- [WORK REQUIRED]: How does the passage below on the Beatles' business standoff with EMI and Triumph go on? Write its continuation, starting after its final sentence.

- [DOCUMENT SECTION]:
——
There was, of course, an unspoken truth attached to the meeting; Klein and Lockwood knew they needed each other. Klein understood that within EMI Sir Joe’s word was law and that he alone could make or break any deal. Lockwood was equally aware that much of his company’s profits lay in the hands of the four musicians. A tense stand-off remained in place.
Running parallel to the EMI discussions at this time was the equally fraught stalemate with Triumph over Nems. That drama was this month due to be played out in the High Court in London as Triumph sought a judicial ruling on EMI’s refusal to free up the £1.3m in royalties currently lying dormant in a Lloyds Bank escrow account. Having bought the company, Triumph was entitled to pocket an annual twenty-five per cent management fee – approximately £325,000 after expenses – for managing The Beatles, even though they didn’t fulfil that role. And they were entitled to keep on doing that until 1976. Clearly, someone had to blink.
——
- [MATERIAL]:

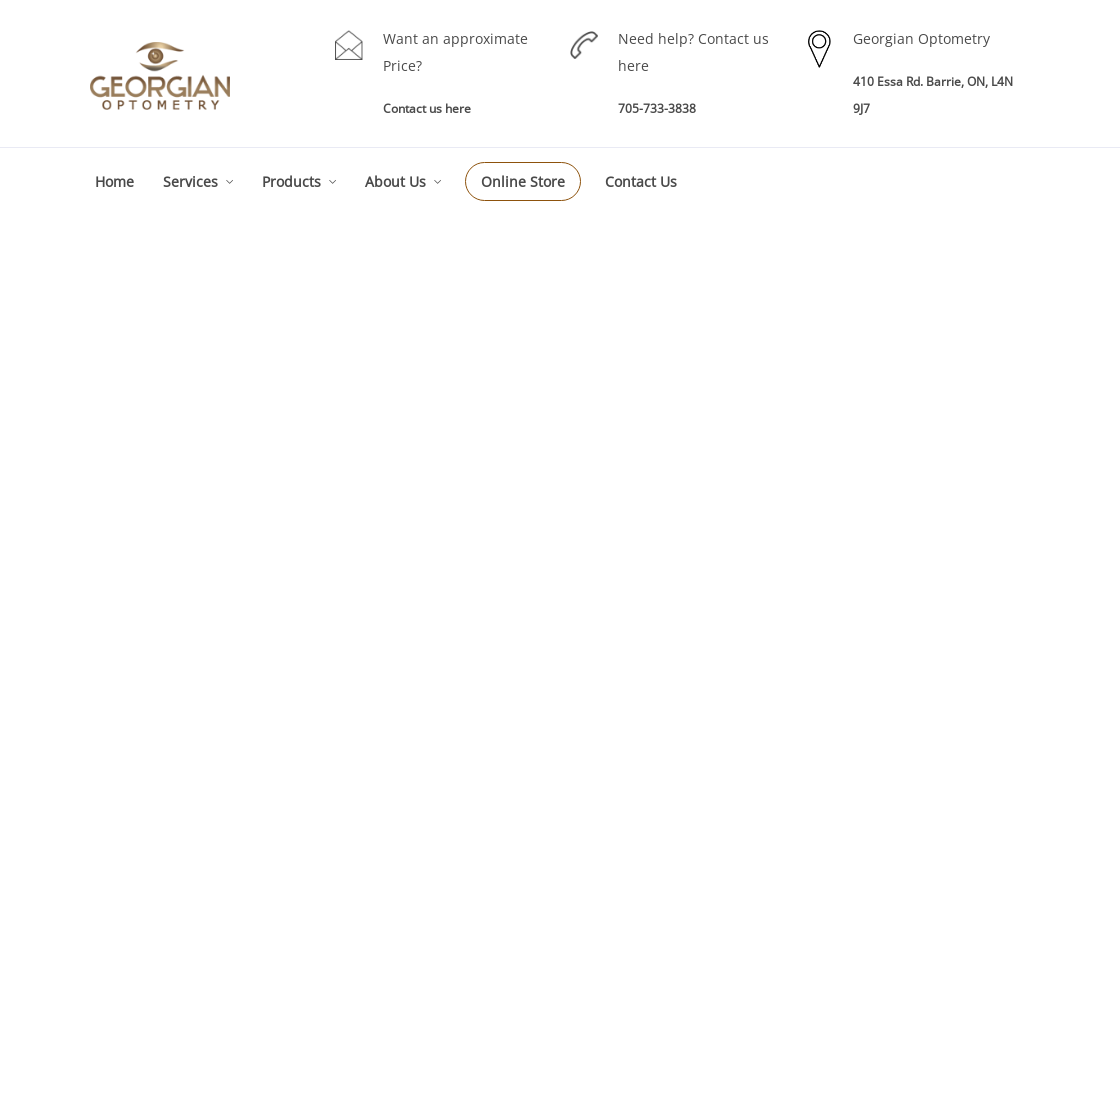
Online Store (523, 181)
——
- [RESULT BELOW]:
Days before the case was due to be heard in court, Triumph’s Leonard Richenberg heard a familiar New York accent on the end of the phone offering a plea bargain. Richenberg was prepared to mull it over but by the end of the day Klein had changed his mind, saying, ‘I’ll see ya in court.’
Richenberg had by now grown weary at the prospect of a lengthy and costly courtroom battle, and eventually visited Apple to try and reach some kind of compromise without resort to QCs and judges. Triumph, he said, would surrender its entitlement to twenty-five per cent of the Beatle bounty in return for £750,000 and £300,000 of the royalties currently frozen by EMI. In addition, Triumph would receive £50,000 for Nems’ twenty-three per cent stake in The Beatles’ film company, Subafilms, as well as five per cent gross of the band’s royalties from 1972 to 1976. In return, Nems would surrender all its rights in all contracts affecting The Beatles.
They received an option on the 4.5 per cent of Northern Songs’ shares owned by Nems, then valued at £335,000. Triumph also bought The Beatles’ ten per cent stake in Nems for 226,000 of its own shares, at the time valued at £420,000. When all the head-swirling sums had been calculated, both sides naturally proclaimed a victory of sorts. Even McCartney bought into the complicated outcome, which nevertheless would not be formally ratified for another two months.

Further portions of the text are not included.